Please output every line of the listing below verbatim, with nothing changed or left out.

RECORD EXTRACTS:
--------------------------------------------------

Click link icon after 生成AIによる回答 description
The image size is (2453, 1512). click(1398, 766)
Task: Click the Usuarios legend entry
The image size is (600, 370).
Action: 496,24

--------------------------------------------------

THE COMPLETED TASK:
Click link icon after 生成AIによる回答 description
The image size is (2453, 1512). click(1398, 766)
Task: Click the Usuarios legend entry
The image size is (600, 370).
Action: 496,24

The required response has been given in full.